##### Text shown
4. “Every student graduates high school prepared.” 


The Southeast Comprehensive Center (SECC) at SEDL, an affiliate of American Institutes for 
Research (AIR), partnered with ALSDE in 2014 to assist in evaluating Plan 2020, mainly 
focusing on learners and the graduation rate. SECC provided professional development (PD) and 
analytic technical assistance (TA) on evaluation statistical techniques to ALSDE research and 
development staff and later codeveloped the data primer in the process so that staff would have a 
record and instructional manual of the TA provided. 


To assess whether students would graduate on time and college- and career-ready, ALSDE staff, 
with support from SECC, learned and utilized multiple regression as a methodological approach 
to predict the success of Plan 2020. Using this approach, ALSDE was able to use extant or 
existing school-level data (e.g., rate of free and reduced-price lunch, number of counselors per 
100 students, and average daily attendance) to predict the state’s graduation rate.
##########
##### Data provided
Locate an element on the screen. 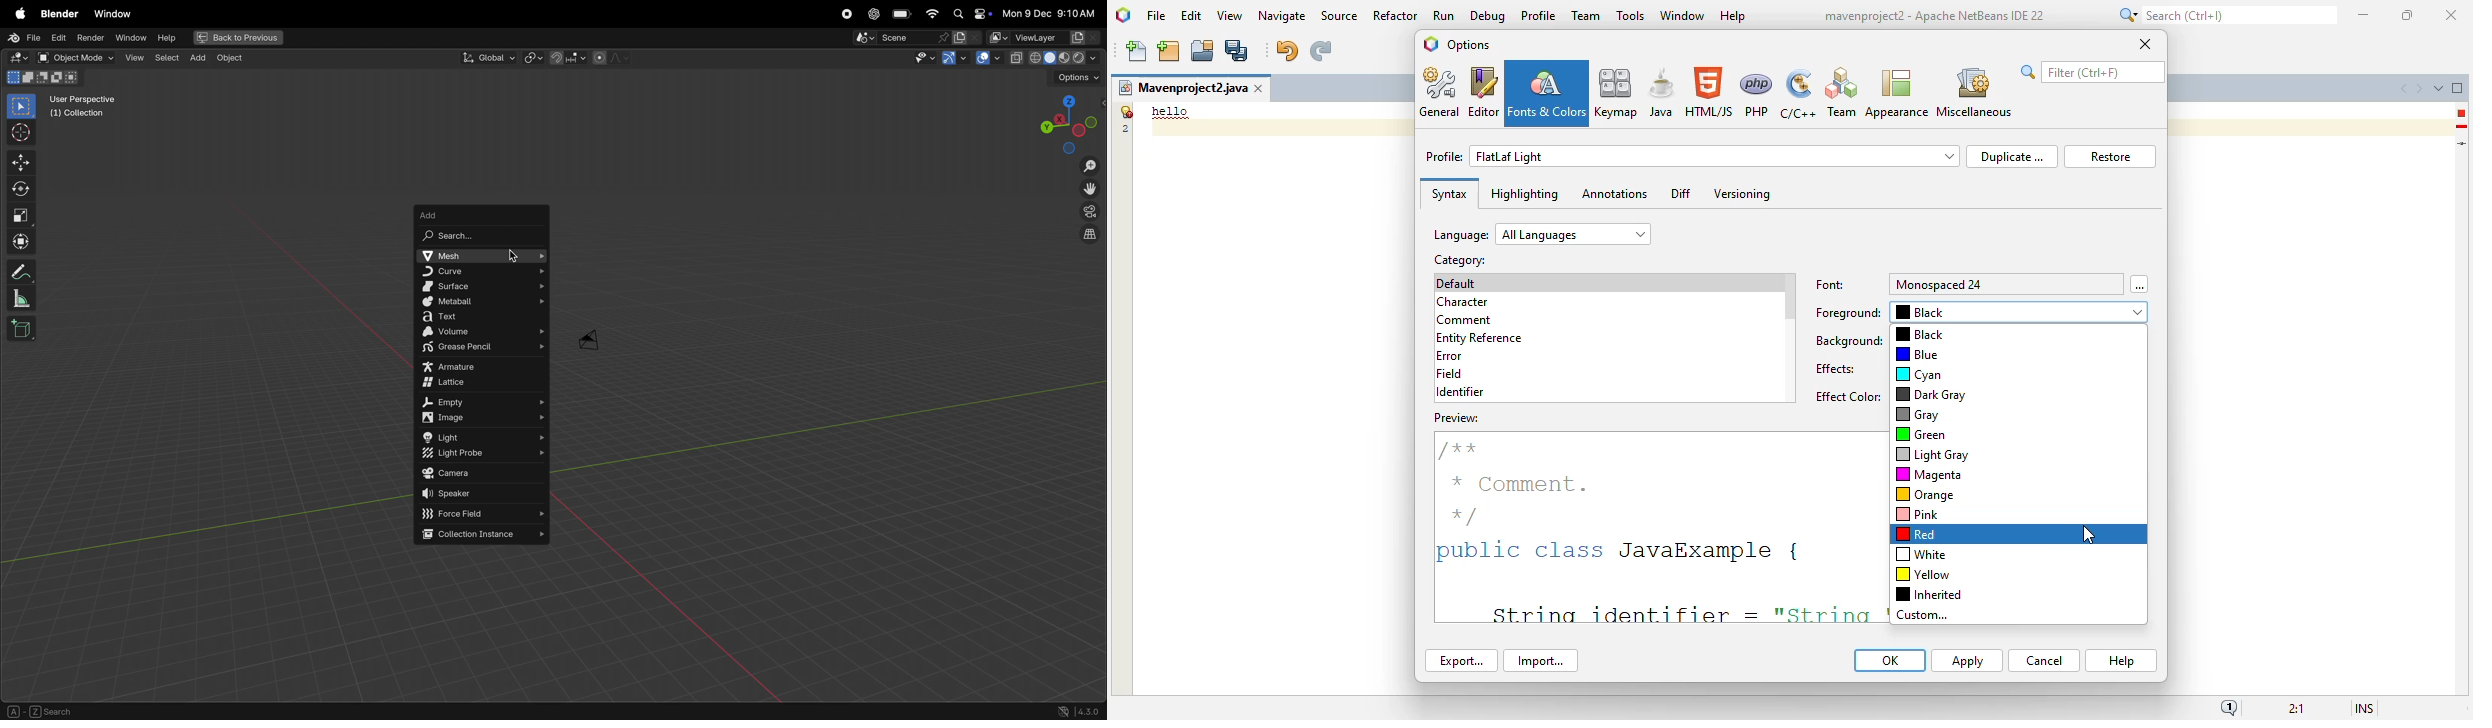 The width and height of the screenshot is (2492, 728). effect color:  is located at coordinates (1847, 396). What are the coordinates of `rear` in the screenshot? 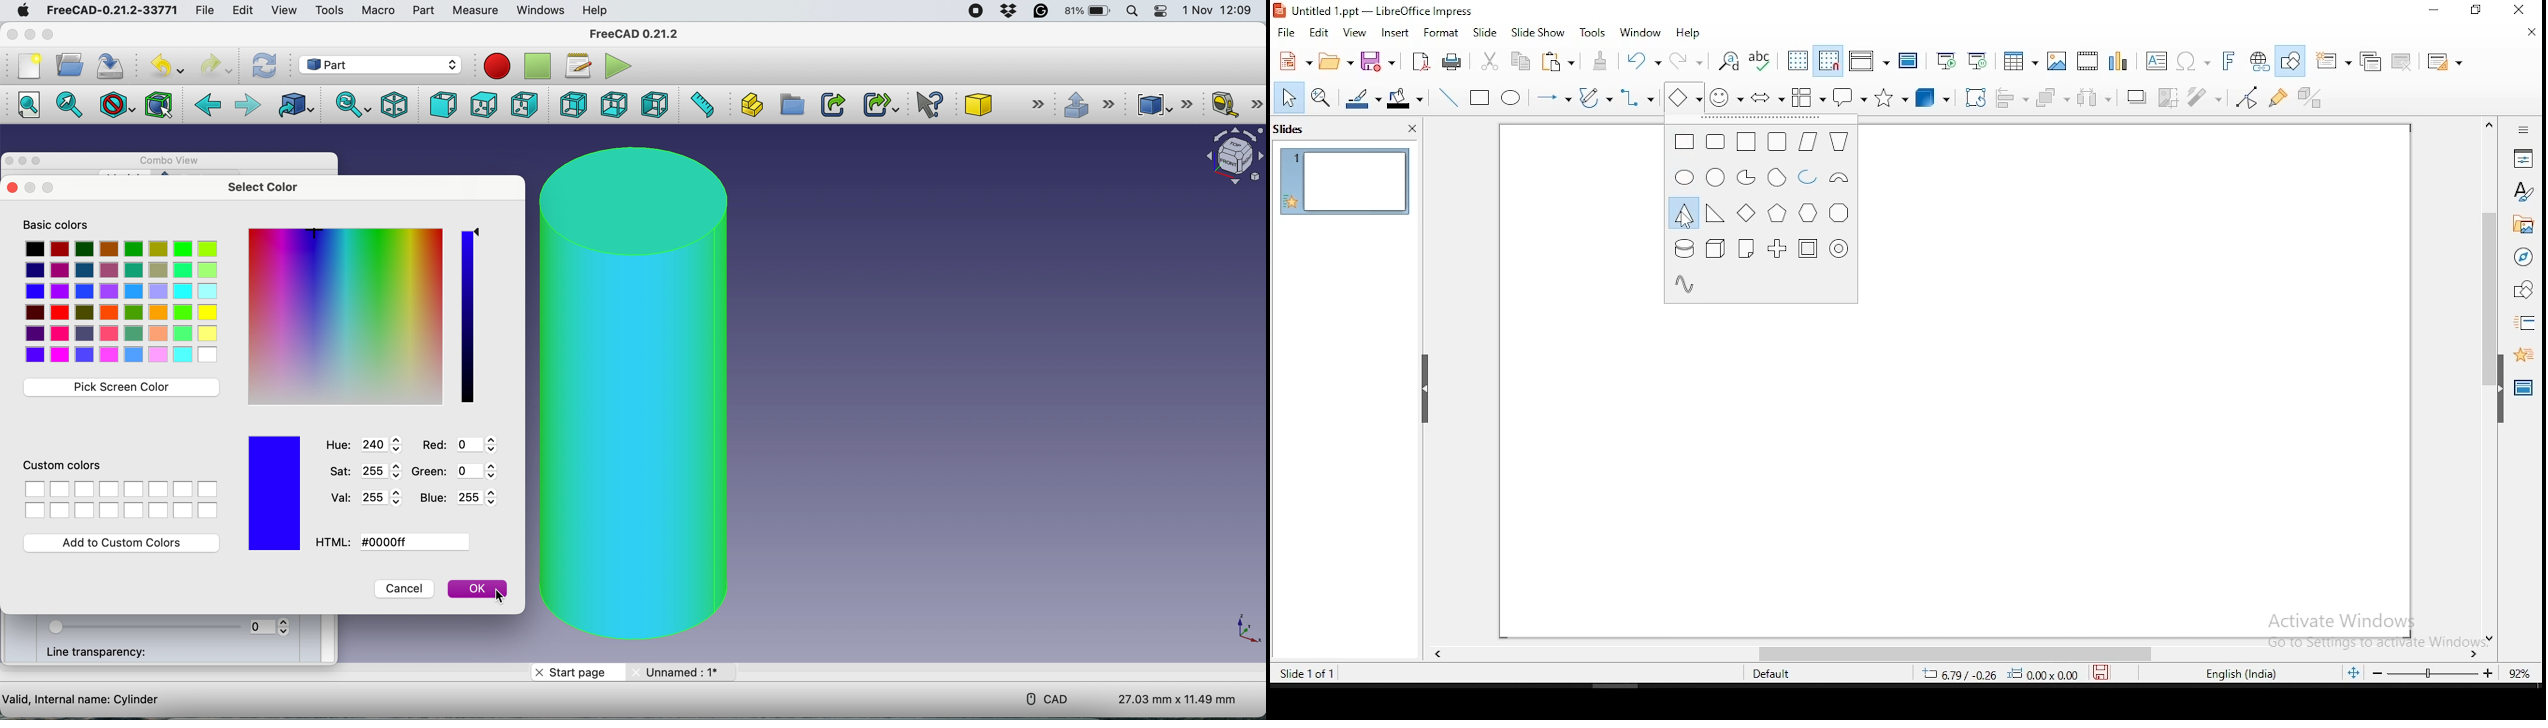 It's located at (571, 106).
##########
| Written problem |
Continue the passage on evaluating Alabama's Plan 2020 from its final sentence.

| Answer to this exercise |
Using the above analysis as examples, the goal of the data primer is to provide an approach to 
addressing key research and evaluation questions in education. More specifically, the data primer 
is designed to enhance understanding and use of data to develop regression models for assessing 
school progress on the Plan 2020 priorities. The data primer is organized into three sections, 
Cleaning and Merging Data, Analyzing Data, and Presenting Data, each offering step-by-step 
instructions. In Cleaning and Merging Data, the data primer details how to prepare a data file for 
analysis using Microsoft Excel and IBM SPSS software, version 17.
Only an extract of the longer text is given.